With Dragon Con out of the way, I now shift my “hobby focus” back into woodworking. With the completion of my “minimalist/mid-century modern” shelf, and the construction of my sawbench done, I embark on the creation of a pair of nightstands.
While others further down the path of furniture construction will often design their own pieces, I am shamelessly ripping off the design of the West Elm Mid-Century nightstands.
Design-wise, if it isn’t your cup of tea, skip this part. To me, it has a lovely look to it, smaller than my current bulky pieces, and very nice lines. Construction-wise, however, West Elm is known for their “slightly better than IKEA” use of materials and joinery.
The carcass (the name for the structural framework on furniture) is made from “hardwood” with an acacia veneer with a finish applied to that. The base attaches to the carcass with the same kind of allen-key screws that IKEA furniture does. The drawers sit skinnier than the interior width because of how their glides work. It’s unknown how the carcass connects to itself at the mitered corners, but an educated guess would be biscuits or dowels.
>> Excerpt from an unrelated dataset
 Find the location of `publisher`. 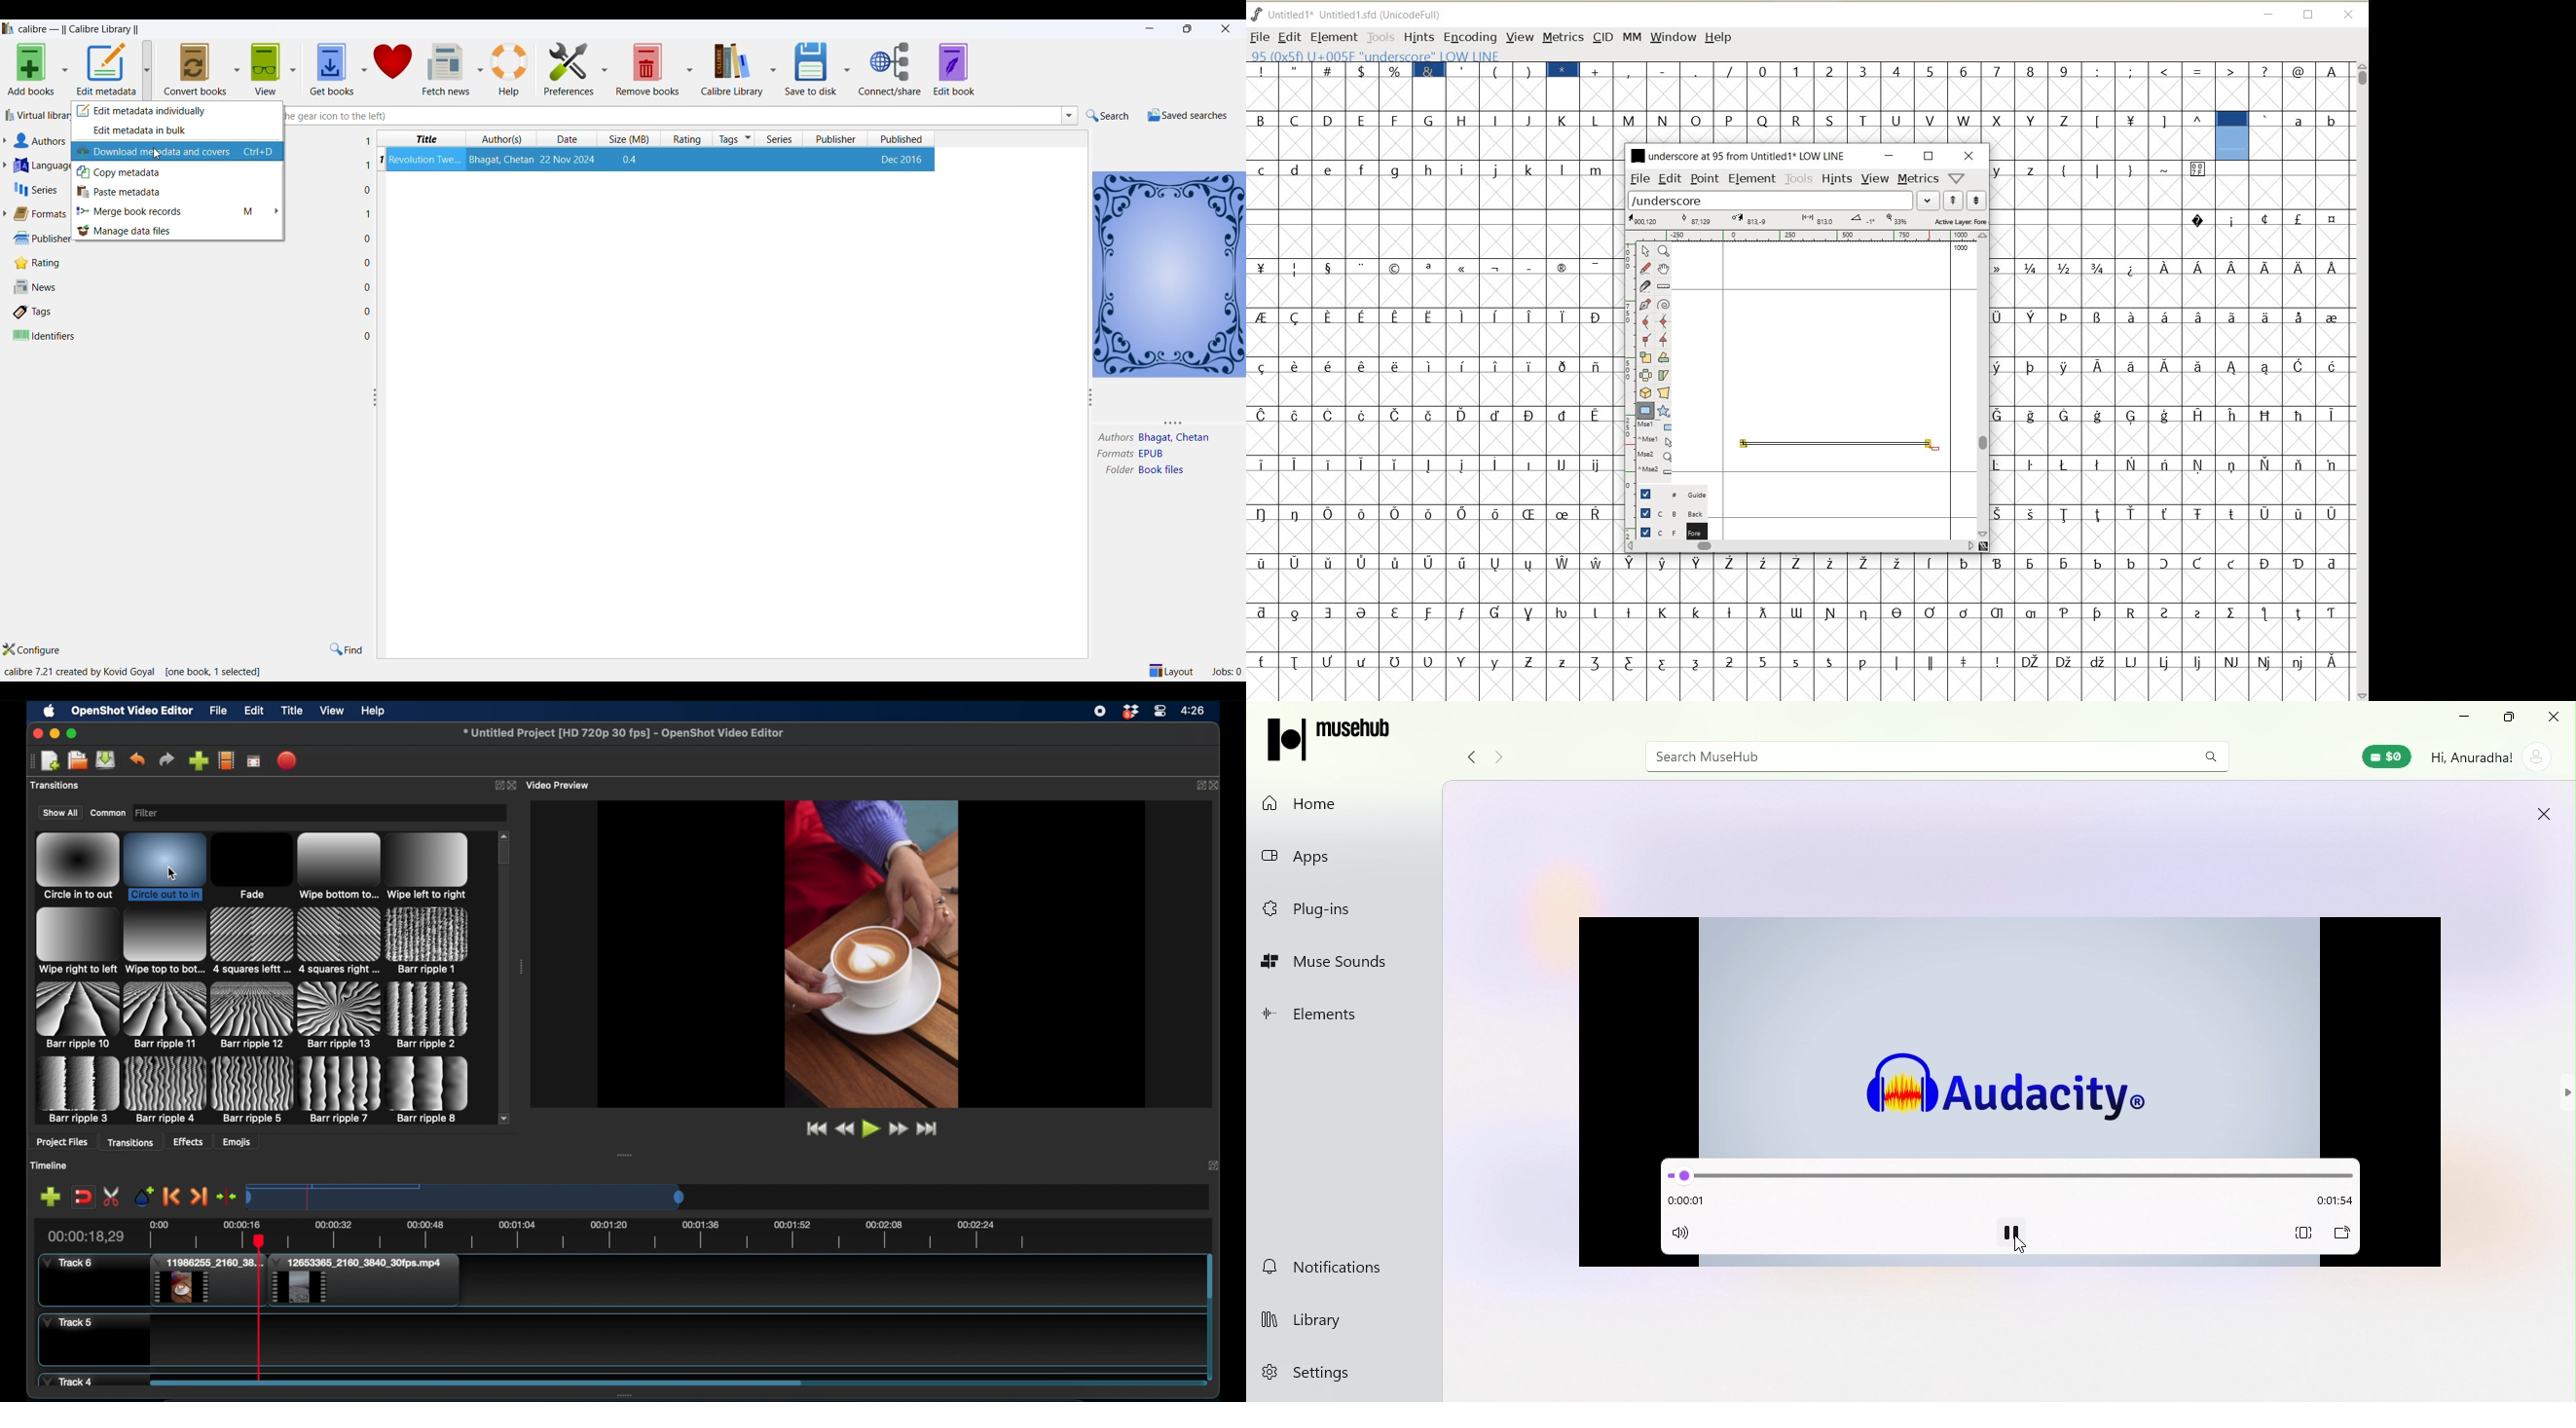

publisher is located at coordinates (840, 139).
Realistically speaking, I’d expect it to last maybe a few decades, but unlikely to be something I’d pass down to my kids, their kids, and their kids. We don’t expect this of IKEA furniture; I don’t expect it of West Elm furniture.
Build it Better
So with that design in mind, I am setting out to build it better. I want to create something which will last generations. I want to follow traditional woodworking methods such as caring less about the unseen surfaces and letting hand-cut joinery be seen as such.
Here are my goals & specs for this project:
- Completely unplugged – zero power tools once the wood is in my hands
- Solid walnut carcass with “waterfall” sides & top
- Matched walnut drawer faces
- Walnut legs & stretchers
- Full-blind mitered dovetails to connect the carcass
- Half-blind dovetails for the drawer faces
- Full-width drawers
- Zero Screws
- This one I need to determine how to best attach the stretchers, whether by sliding dovetail or something else. It will need to account for some wood movement.
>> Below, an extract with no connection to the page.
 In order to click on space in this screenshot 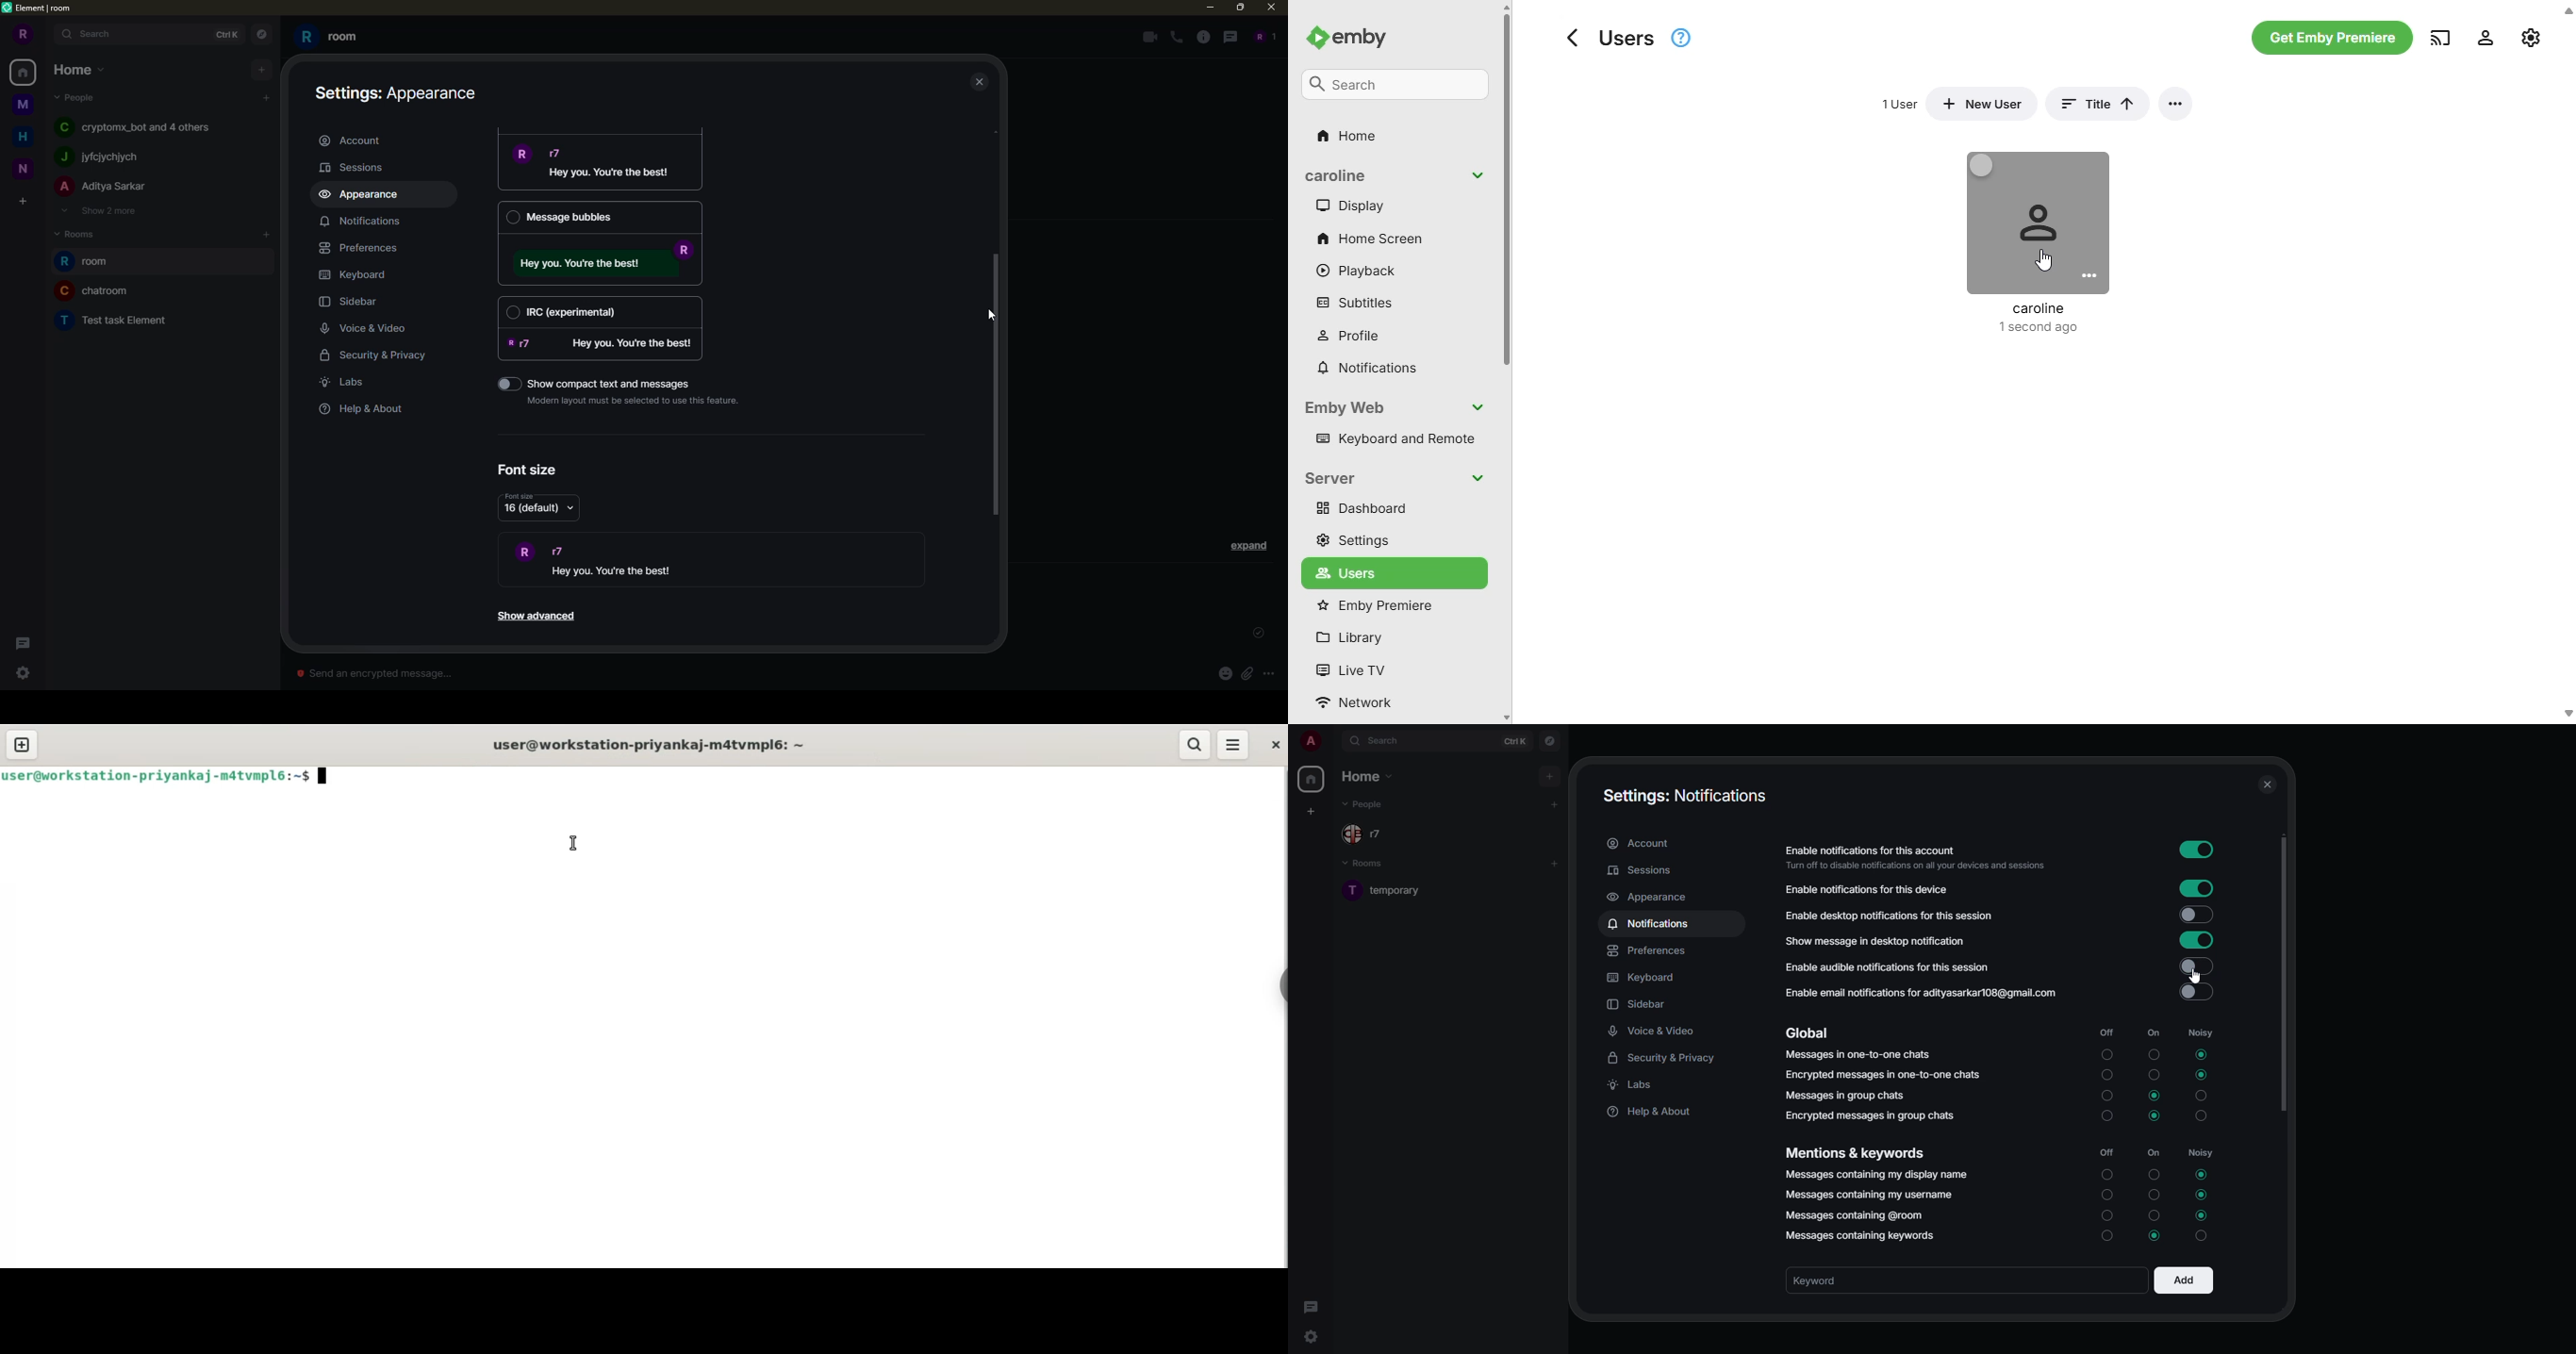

- Carcass size: 18″ w x 15″ d x 11″ h. Overall height: 24″. I don’t know what the actual carcass height is of the West Elm one, but
If you want to follow along on Instagram, my profile is here. I’ll be posting some images there as I go, but the full write-ups and more pictures will be here on the site.
First up, I want to lay out grain pattern in a way that I feel looks best for the nightstands. The carcasses are 15″ deep, and as I didn’t want to attempt to find 15″ boards that were 58″ long, I am joining up two boards for each carcass. Even after this image was taken, I flipped over the second board up.
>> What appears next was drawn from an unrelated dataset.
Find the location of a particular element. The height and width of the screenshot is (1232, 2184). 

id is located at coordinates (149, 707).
The shop. It’s my little sanctuary. Both cars fit into the garage, so this was a rare moment. The sawbench finally has a chance to prove itself.
A good saw is invaluable. For this one, I wanted to match my 1896-1917 D8 Thumbhole Rip. Finally a friend found one in the same date range, also a D8. He sent it off to Bob Page for cleaning & sharpening of the plate, and I finished the handle.
While I do my own saw restoring, Page is a wizard of saw restoration and I’ve wanted to have one he’s restored. It was worth the cost.
All four carcass pieces are roughly dimensioned to length. The overall carcass is 58″ in linear dimension, so I cut them to ~62″ to give room for error, cutting for the waterfall corners, and so forth. Sticker the boards up on my bench until next work session.